Dozens of people continue to die every day, with the official death toll exceeding 25,000 on Saturday. Most of those who died did so this year, following the lifting of mitigation measures by the previous administration of Democrat Moon Jae-in.

In an indication of what may be in store, when Omicron last surged in March, the number of excess deaths for the month stood at 18,818, of which 9,034 people officially died of COVID-19. Among the other people included in the total excess deaths were undoubtedly many people who could not be tested and receive treatment, or who did not receive necessary medical attention for other conditions. .

The only requirement still in place is an indoor mask mandate. In a symbolic move, President Yoon Suk-yeol’s government recently said it would send officials to indoor facilities to ensure people continued to wear masks.

The government has also made the hollow suggestion that facilities like after-school academies, known as hagwon, close and only offer online courses. However, without any government support, almost all academies remain open and students are regularly infected.

A teacher in a hagwon in the densely populated Seoul metropolitan area told the World Socialist Website, “Almost every day, a student, or a family member, reports being infected. It is impossible to properly ventilate the classrooms in our building as most have no windows. We also can’t go to Zoom classes because the South Korean education system is so competitive that parents are afraid their children will fall behind. The government knows it. »

The real considerations for Tokyo and Seoul are to ensure that huge profits continue to flow into the pockets of big business.
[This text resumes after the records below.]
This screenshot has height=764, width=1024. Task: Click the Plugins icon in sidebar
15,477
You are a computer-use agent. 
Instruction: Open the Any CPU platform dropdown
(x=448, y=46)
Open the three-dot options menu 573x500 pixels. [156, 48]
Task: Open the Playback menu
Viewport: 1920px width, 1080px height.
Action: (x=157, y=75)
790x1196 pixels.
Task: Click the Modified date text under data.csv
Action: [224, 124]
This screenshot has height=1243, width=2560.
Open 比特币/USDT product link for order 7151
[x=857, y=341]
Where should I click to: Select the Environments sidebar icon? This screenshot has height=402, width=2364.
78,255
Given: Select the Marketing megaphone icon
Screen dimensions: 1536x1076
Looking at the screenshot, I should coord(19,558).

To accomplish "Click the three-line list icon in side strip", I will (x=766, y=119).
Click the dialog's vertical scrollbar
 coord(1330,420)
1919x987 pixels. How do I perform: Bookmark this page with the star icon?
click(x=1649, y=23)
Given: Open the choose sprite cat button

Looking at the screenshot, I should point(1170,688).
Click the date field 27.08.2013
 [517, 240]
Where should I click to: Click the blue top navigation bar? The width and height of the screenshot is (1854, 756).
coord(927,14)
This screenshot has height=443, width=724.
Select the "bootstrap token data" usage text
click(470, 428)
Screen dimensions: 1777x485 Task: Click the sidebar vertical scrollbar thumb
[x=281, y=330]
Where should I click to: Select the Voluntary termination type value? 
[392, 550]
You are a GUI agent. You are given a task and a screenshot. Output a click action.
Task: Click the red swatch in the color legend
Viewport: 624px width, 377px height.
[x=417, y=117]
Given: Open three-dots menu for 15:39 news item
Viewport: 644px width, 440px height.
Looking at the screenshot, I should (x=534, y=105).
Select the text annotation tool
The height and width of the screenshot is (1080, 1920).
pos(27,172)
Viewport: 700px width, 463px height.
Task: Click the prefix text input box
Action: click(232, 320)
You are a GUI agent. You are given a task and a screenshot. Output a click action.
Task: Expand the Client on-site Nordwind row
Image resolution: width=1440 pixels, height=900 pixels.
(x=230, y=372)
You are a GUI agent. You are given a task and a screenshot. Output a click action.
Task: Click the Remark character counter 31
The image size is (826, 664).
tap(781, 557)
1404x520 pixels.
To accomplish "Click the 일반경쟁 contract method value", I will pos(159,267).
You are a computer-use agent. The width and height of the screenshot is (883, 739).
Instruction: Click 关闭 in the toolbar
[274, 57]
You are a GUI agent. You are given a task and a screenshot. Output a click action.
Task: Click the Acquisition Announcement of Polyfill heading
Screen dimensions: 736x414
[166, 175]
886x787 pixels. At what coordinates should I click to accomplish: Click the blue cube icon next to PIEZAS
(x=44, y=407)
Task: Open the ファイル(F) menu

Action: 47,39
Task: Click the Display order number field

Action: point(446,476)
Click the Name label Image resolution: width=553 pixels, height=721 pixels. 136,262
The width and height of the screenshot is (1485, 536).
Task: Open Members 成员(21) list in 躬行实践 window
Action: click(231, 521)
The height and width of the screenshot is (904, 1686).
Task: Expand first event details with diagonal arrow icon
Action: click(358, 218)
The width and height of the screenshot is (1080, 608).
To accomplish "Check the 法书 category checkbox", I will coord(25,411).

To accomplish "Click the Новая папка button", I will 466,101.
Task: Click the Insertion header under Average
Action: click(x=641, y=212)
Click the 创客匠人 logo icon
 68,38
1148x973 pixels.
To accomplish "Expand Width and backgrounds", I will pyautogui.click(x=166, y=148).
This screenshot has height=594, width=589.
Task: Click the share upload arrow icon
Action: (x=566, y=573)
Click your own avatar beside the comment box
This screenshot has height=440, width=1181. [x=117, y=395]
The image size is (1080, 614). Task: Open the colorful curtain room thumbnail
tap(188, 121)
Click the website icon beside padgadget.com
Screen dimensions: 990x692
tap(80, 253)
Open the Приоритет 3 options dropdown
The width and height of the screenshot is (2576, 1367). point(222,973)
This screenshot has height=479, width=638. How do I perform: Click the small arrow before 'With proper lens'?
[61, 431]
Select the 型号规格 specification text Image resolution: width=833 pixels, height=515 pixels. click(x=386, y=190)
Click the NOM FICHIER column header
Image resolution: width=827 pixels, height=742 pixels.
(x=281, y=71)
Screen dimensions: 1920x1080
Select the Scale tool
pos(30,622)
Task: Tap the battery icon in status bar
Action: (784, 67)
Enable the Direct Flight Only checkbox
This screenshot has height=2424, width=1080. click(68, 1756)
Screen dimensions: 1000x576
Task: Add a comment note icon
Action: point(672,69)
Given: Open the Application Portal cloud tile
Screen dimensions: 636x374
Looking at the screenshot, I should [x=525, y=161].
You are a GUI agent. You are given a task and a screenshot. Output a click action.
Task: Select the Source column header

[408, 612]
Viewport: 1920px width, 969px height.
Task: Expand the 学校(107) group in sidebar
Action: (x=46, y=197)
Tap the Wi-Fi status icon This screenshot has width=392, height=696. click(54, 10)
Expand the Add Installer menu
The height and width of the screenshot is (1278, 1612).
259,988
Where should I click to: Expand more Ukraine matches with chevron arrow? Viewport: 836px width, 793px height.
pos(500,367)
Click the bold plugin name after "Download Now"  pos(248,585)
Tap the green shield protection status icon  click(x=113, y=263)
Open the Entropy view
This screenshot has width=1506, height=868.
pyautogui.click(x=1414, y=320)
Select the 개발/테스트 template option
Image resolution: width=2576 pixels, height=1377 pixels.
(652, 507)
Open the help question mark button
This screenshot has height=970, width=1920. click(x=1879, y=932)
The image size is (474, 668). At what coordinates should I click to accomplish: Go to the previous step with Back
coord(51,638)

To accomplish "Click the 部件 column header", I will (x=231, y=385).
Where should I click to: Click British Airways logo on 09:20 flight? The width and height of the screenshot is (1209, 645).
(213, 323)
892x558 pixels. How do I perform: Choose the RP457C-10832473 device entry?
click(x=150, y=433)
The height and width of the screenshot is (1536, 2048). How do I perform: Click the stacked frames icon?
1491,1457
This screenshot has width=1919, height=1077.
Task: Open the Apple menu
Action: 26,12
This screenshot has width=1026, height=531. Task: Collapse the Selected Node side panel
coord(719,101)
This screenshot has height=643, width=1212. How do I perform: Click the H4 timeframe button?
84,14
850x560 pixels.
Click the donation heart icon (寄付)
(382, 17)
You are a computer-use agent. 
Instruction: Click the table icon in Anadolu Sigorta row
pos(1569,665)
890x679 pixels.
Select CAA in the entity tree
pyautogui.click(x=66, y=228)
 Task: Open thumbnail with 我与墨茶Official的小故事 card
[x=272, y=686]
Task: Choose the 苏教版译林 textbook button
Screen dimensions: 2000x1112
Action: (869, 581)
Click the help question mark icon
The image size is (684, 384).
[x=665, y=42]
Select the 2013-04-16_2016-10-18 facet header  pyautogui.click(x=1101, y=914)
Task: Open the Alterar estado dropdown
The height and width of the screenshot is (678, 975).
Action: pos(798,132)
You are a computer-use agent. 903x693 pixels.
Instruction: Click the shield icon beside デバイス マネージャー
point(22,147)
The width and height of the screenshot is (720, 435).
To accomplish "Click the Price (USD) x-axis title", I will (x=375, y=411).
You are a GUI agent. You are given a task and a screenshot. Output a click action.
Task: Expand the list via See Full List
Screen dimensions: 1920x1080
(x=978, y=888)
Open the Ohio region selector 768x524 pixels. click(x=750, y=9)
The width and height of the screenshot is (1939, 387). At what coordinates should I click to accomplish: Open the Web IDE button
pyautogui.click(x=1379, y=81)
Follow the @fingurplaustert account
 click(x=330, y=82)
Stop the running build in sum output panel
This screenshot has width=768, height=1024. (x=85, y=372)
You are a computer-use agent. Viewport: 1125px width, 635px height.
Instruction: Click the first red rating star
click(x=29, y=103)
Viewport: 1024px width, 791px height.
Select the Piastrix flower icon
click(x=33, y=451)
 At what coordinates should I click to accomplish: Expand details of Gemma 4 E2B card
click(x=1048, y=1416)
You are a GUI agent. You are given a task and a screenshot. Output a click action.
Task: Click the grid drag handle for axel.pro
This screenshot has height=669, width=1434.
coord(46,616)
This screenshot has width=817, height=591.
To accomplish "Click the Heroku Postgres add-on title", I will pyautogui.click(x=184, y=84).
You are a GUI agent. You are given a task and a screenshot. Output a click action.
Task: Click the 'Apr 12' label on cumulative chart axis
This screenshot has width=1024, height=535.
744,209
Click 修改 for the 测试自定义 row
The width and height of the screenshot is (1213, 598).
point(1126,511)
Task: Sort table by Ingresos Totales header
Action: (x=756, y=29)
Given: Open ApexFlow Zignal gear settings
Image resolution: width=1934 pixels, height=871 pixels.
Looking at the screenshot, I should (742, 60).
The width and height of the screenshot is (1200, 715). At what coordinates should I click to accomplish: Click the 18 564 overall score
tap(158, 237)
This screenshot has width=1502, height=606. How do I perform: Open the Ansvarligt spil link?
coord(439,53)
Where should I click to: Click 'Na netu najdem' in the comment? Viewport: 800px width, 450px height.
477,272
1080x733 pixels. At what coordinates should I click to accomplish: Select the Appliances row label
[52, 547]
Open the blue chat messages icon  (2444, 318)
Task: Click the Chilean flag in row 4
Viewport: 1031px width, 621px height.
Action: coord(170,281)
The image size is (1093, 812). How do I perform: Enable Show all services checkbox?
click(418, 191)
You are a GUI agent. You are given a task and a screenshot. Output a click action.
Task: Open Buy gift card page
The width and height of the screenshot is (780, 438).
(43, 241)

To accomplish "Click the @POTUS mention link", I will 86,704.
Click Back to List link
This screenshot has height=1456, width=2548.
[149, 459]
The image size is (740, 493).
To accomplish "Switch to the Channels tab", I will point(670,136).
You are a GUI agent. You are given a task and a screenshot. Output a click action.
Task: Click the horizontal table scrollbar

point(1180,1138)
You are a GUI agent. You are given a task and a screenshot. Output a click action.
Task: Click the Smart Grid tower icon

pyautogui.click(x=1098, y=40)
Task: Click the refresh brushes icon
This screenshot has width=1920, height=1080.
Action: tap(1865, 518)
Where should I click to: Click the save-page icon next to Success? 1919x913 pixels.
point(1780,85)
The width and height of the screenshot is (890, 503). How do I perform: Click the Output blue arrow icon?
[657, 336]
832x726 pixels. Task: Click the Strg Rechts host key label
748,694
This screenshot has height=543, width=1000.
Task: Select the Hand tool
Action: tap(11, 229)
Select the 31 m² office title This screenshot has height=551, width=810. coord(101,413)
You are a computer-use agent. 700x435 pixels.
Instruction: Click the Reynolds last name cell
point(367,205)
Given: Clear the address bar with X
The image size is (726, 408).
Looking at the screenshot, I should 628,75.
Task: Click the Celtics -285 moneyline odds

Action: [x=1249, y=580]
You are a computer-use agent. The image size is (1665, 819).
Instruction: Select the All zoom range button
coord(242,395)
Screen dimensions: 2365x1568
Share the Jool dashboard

In May, Japanese firm SMBC Nikko Securities reported that 1,323 major companies listed on the Tokyo Stock Exchange made 33.5 trillion yen ($249 billion) in net profits for fiscal 2021, topping a record 30,000 billion yen ($223 billion). in 2018.

In South Korea, the country’s four national banking groups – KB, Shinhan, Woori and Hana – all posted record profits in the April-June period, bringing in a total of 9 trillion won ($6.9 billion). of dollars). That easily surpassed the previous record of 4.63 trillion won ($3.6 billion), set in the first quarter of the year.

Workers, however, face falling real wages as inflation soars. Japanese workers have suffered from wage stagnation for more than 20 years. Their real wages fell 1.8% in May. South Korean workers are also experiencing a decline in real wages, with consumer prices rising 6% in June.